Above we see distribution of V/V* for different \(\eta\) values. We see that for high value of \(\eta\), V/V* is highly concentrated around 1, indicating that there is often a perfectly even split between treatment and control groups. When \(\eta = 0\), then V/V* is no longer spiked at 1 but is multimodal with spies at lower values, meaning there is a significance chance of uneven split.

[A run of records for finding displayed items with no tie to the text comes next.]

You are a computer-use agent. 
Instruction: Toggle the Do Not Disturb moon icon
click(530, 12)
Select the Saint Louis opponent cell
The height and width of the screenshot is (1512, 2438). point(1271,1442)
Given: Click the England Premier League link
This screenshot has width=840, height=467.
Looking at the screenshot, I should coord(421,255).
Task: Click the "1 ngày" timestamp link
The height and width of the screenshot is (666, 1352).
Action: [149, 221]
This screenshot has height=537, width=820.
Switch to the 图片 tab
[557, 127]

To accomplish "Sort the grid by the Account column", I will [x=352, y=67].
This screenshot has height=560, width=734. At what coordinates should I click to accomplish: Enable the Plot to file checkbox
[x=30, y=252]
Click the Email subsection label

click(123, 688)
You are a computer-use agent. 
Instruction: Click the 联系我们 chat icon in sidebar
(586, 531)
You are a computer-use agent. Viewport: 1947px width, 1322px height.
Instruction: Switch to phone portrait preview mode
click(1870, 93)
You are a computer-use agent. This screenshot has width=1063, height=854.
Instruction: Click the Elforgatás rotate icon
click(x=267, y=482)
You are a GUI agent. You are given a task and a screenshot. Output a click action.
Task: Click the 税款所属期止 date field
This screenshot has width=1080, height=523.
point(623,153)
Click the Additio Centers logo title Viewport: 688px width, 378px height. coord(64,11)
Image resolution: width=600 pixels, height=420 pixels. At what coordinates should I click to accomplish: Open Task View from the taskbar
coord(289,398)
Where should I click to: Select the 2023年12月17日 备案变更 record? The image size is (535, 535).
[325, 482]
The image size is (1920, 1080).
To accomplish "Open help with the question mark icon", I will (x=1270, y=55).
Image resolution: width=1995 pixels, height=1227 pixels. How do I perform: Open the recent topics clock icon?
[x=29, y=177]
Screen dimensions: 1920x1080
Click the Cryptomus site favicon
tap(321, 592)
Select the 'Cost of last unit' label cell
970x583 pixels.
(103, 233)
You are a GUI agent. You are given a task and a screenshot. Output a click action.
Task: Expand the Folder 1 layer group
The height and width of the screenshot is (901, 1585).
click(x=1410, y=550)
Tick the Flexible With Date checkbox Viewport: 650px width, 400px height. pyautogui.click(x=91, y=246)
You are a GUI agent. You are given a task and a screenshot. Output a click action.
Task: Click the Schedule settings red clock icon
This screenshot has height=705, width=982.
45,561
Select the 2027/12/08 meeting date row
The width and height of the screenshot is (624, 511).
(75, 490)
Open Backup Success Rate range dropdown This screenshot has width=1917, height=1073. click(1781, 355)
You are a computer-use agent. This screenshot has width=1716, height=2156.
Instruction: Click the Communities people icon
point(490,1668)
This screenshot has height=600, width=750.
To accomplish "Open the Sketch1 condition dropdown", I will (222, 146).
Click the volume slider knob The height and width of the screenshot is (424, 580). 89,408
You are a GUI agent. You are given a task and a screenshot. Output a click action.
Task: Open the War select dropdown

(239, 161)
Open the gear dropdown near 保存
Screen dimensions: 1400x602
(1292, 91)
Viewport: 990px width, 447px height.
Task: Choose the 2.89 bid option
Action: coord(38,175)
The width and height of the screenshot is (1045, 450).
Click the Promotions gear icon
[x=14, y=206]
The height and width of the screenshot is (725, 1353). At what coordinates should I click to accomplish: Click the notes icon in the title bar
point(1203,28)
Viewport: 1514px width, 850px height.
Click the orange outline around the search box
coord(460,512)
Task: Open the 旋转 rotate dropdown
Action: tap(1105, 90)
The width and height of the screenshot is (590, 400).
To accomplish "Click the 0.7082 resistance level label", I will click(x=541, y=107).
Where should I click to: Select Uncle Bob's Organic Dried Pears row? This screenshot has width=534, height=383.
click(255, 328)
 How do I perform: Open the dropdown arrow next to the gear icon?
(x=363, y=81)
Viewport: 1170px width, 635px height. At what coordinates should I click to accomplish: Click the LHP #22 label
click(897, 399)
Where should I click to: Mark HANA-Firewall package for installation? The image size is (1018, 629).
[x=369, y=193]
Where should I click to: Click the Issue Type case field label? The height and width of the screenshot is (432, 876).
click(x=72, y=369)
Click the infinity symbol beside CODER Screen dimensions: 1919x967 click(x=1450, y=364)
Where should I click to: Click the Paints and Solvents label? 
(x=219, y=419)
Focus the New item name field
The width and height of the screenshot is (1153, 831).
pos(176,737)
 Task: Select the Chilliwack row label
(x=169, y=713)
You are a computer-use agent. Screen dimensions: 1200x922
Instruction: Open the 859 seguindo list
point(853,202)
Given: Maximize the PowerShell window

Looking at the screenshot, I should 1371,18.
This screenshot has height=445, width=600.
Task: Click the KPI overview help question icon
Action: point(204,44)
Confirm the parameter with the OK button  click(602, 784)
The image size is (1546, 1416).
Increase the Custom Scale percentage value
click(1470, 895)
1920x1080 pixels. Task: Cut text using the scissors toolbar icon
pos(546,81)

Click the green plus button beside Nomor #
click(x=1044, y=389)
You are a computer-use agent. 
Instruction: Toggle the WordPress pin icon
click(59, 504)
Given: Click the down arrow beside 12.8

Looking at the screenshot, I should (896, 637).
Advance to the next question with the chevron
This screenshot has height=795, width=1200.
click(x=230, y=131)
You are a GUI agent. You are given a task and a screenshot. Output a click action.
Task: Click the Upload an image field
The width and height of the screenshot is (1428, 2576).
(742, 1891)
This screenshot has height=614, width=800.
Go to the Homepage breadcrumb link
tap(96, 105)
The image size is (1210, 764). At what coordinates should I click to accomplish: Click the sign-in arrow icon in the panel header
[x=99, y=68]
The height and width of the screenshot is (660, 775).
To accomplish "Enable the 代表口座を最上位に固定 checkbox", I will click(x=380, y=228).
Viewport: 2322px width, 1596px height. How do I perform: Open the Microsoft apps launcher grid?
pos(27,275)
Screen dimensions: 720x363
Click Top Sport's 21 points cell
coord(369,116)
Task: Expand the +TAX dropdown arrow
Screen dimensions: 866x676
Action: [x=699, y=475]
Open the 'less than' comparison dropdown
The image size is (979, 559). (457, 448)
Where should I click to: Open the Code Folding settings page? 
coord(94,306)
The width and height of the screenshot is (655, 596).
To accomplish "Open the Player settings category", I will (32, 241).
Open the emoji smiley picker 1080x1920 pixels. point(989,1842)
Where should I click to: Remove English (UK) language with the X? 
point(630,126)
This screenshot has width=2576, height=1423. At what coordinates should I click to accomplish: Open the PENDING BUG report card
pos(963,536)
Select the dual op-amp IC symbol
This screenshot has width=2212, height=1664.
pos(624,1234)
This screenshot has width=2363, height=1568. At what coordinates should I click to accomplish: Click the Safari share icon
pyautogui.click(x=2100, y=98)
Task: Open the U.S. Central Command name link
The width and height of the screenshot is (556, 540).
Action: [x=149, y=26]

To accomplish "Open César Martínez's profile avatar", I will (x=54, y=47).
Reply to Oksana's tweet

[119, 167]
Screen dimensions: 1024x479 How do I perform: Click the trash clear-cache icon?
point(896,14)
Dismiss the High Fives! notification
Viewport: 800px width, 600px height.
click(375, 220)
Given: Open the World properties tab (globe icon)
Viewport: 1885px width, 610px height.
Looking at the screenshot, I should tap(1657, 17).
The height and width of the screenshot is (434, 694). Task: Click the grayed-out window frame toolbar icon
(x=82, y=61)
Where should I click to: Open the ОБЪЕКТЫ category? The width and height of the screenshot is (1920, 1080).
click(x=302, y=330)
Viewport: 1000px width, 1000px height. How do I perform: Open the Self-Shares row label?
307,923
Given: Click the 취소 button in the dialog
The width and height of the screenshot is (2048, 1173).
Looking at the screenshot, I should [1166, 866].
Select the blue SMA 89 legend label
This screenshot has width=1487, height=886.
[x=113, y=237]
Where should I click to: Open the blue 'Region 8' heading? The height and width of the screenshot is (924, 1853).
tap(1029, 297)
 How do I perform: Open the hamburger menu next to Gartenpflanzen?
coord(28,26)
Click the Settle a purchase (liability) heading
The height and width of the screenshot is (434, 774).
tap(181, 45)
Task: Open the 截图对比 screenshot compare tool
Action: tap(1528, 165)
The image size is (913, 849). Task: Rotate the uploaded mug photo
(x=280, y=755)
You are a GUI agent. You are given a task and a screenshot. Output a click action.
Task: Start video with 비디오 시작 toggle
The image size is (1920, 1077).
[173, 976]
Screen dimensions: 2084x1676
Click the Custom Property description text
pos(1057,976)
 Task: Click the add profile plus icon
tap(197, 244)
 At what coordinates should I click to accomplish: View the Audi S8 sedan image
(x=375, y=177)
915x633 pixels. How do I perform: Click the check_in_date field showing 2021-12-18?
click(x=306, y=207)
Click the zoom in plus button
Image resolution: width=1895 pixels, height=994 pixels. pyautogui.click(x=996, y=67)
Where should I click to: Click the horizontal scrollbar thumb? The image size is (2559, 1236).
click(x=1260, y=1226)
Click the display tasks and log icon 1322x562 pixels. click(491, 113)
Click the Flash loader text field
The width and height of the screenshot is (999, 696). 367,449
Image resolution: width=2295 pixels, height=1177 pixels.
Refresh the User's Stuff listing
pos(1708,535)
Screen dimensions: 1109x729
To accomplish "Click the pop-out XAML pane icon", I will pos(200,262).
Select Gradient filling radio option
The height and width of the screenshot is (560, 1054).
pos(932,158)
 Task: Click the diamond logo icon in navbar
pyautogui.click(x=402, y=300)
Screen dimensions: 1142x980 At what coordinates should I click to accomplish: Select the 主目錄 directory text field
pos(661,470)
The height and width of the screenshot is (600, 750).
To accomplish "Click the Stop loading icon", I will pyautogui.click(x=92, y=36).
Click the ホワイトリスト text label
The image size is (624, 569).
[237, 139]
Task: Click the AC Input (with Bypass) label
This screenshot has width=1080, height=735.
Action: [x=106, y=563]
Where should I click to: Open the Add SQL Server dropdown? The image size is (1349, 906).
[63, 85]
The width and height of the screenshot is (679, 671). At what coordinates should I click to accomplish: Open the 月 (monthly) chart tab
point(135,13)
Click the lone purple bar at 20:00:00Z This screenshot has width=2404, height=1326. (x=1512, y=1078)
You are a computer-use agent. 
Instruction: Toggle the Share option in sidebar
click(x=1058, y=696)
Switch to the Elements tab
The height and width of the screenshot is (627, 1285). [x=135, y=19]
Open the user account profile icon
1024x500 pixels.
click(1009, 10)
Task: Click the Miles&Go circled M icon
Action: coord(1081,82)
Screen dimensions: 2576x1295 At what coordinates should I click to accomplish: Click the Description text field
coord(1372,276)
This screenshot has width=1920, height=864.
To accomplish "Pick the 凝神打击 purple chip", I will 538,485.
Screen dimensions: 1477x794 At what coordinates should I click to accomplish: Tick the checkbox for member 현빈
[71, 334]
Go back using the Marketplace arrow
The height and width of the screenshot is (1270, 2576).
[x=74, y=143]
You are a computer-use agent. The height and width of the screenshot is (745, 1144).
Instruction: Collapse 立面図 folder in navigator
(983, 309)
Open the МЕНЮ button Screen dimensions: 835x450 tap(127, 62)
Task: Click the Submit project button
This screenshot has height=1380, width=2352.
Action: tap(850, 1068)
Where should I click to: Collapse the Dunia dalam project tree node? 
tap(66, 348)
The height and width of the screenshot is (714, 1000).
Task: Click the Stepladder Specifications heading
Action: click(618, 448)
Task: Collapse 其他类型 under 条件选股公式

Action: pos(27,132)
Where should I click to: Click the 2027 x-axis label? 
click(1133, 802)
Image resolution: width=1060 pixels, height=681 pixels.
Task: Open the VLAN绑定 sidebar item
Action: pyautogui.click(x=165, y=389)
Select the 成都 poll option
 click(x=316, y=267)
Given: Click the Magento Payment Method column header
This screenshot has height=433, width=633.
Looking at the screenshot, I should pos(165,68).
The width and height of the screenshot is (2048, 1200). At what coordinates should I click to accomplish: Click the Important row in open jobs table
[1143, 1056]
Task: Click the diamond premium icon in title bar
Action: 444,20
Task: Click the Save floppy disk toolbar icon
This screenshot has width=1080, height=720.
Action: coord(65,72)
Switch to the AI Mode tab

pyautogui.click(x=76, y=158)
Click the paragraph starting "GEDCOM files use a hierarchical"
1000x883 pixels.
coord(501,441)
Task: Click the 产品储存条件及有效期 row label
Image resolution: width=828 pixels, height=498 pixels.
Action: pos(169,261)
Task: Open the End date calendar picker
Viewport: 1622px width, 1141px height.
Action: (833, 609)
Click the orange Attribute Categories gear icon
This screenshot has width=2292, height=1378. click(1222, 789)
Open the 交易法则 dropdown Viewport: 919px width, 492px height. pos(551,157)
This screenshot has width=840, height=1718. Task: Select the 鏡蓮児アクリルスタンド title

(c) We repeat a) and b) for \(n = 100\).

n <- 100     
reps <- 1000  
etas <- c(0, 1/6, 2/5)  

variances <- numeric(length(etas))

for (i in seq_along(etas)) {
  T_values <- simulate_biased_coin(n = n, eta = etas[i], reps = reps)
  variances[i] <- var(T_values)
}

results <- data.frame(Eta = etas, Variance = variances)

print(results)
##         Eta   Variance
## 1 0.0000000 24.6661772
## 2 0.1666667  1.1111752
## 3 0.4000000  0.1181181

Variance decreases rapidly as \(eta\) increases. For \(\eta = 0\), the empirical variance is 24.66, which is close to the true variance of \(np(1-p) = \frac{100}{4} = 25\). The variance for \(\eta = \frac{1}{6}\) and \(\eta = \frac{2}{5}\) for \(n = 100\) is less than the corresponding variance for \(n = 30\).

n <- 100     
reps <- 1000 
etas <- c(0, 1/6, 2/5)  

simulation_results <- data.frame()


for (eta in etas) {
  T_values <- simulate_biased_coin(n = n, eta = eta, reps = reps)
  V <- 1 / T_values + 1 / (n - T_values)
  
  T_star <- n / 2
  V_star <- 1 / T_star + 1 / (n - T_star)
  V_ratio <- V / V_star
  
  simulation_results <- rbind(simulation_results, 
                              data.frame(Eta = eta, T = T_values, V = V, V_ratio = V_ratio))
}

ggplot(simulation_results, aes(x = V_ratio, fill = as.factor(Eta))) +
  geom_density(alpha = 0.5) +
  xlim(0.99, 1.01) +  
  labs(title = "Distribution of V/V* for Different Eta Values",
       x = "V/V*",
       y = "Density",
       fill = "Eta") +
  theme_minimal()
## Warning: Removed 354 rows containing non-finite outside the scale range
## (`stat_density()`).

When \(n = 100\), the ratios are in general much closer to 1 compared to when \(n = 30\) due to law of large numbers. For nonzero \(eta\), the ratio is within (0.995, 1.005) with very high probability. For \(eta = 0\), the distribution is multimodal with peaks at 1, 1.003 and 1.007, but generally for all values of \(eta\) the distribution is highly concentrated around 1.